Showing posts with label Elton Bennett. Show all posts
Showing posts with label Elton Bennett. Show all posts

17 November 2018

The Art of Me 2: A Picture-Perfect Frame

I've been framed, and based on what I recently learned about frames, I think that's a pretty good development.

Around the Cape in the original matte.
When I purchased a print by Pacific Northwest artist Elton Bennett in August, I blogged about how I saw my perspective in Bennett's work. That alignment of viewpoints helped convince me to buy a print of his Around the Cape. I had the print framed last month, and Olympia Framemakers did such a great job, I see myself in the frame as well.

The key to the frame was finding the right matte for the print's perspective. Because the print already had a white matte when I bought it, I initially planned to just buy a frame for it. However, I knew the white matte didn't work with the print as well as other colors might. Olympia Framemakers explained that the matte and frame should mesh with the perspective an artist provides for a piece of art and suggested black or dark green matte to better match the colors of my print. I liked the dark green and had them use it to replace the original matte when they framed the art in a black frame.

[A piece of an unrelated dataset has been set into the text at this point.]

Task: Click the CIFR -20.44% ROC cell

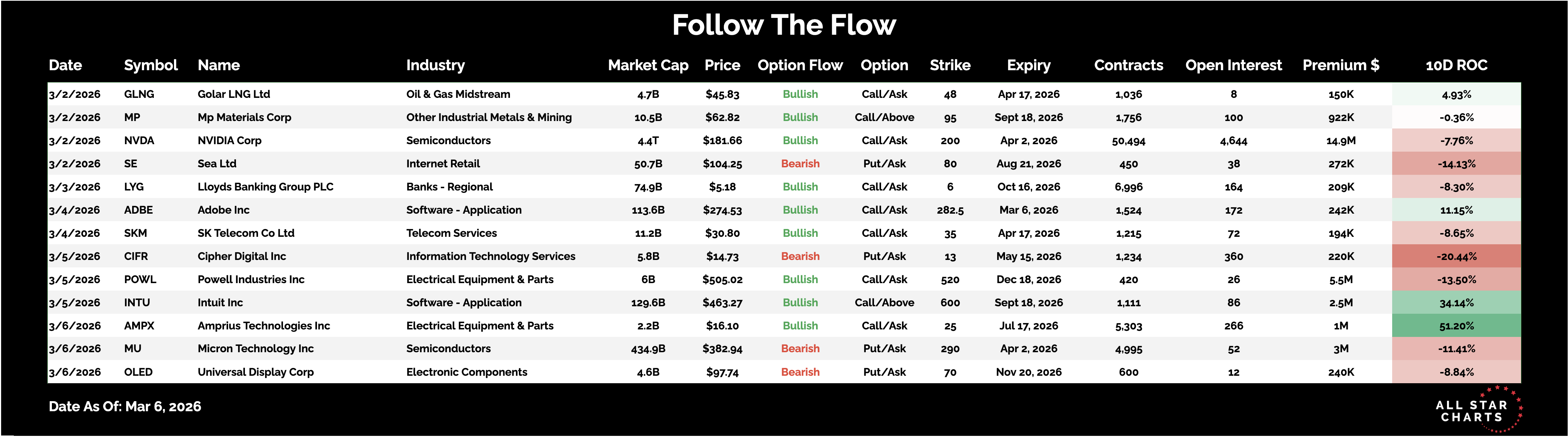Action: click(x=1456, y=256)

Around the Cape in a dark green matte and
black frame by Olympia Framemakers.
As soon as I saw the finished product, I knew Olympia Framemakers had created a perfect frame for Around the Cape. The new matte supported all the colors in the print by letting them be as Bennett intended. As a result, the effect of the print expanded into the matte like someone stretching out in their bed. By extension, because I had identified with the print from the beginning, I could see myself in the matte too. The dark green felt like the Pacific Northwest, like home, like an essential part of me. I couldn't be happier with the work by Olympia Framemakers. For more information about them, check out their Web site.

In having my Bennett print framed, I learned that a perfect frame liberates as well as it contains.

20 August 2018

The Art of Me

I am not an artist, but that didn't stop me from recognizing a big part of myself in the art of Elton Bennett.

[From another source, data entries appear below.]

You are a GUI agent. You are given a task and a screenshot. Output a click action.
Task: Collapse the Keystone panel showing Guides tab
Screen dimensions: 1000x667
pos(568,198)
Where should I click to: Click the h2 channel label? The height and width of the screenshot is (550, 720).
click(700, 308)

Sea Birds Cry by Elton Bennett.
For a while, I've wanted to put some art of the Pacific Northwest on my wall, so some prints of Bennett's work caught my eye as I ate lunch at the Ocean Crest Resort on a recent trip to the beach at Moclips, Washington. They presented familiar scenes of the Washington coast in the soft, shadowy colors so common in the PNW.

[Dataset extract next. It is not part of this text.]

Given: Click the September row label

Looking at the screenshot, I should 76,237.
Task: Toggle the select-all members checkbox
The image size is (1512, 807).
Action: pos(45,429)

Alone, the scenes in Bennett's work would have supplied me with enough interest for further research, but they also possessed a quality I knew I liked. After returning home and starting my investigation, I learned that Bennett had been a native of the Grays Harbor area in Washington, growing up and living not far from my hometown. That certainly struck a chord with me. The area had inspired much of his work, and I saw the care he had for some of the same things and places I grew up loving.

My photograph of a clam tide on January 2, 2015.
It wasn't just that Bennett's art portrayed a place I cared about though. As I examined his pieces in more detail, I discovered some of my own perspective in them. Many of his works emphasize the natural scene over human figures. Some contain no people at all. In those where people are present, the scenery often dwarfs the human, or the shadows or half-light blur them into the setting. I take photographs in much the same way. In fact, his piece Sea Birds Cry, which depicts the silhouettes of people digging clams against the blue-gray of the ocean and sky, recalled to mind some clam-tide pictures I took in 2015.

After conducting my research, I knew Bennett's art was the kind I wanted on my wall. I bought a print of Around the Cape, which beautifully expresses the essence of the coast on Washington's Olympic Peninsula. For more information about Bennett and his art, click here.

Although I could not have produced Bennett's art, its subject matter and perspective at least make me feel like it was created for me.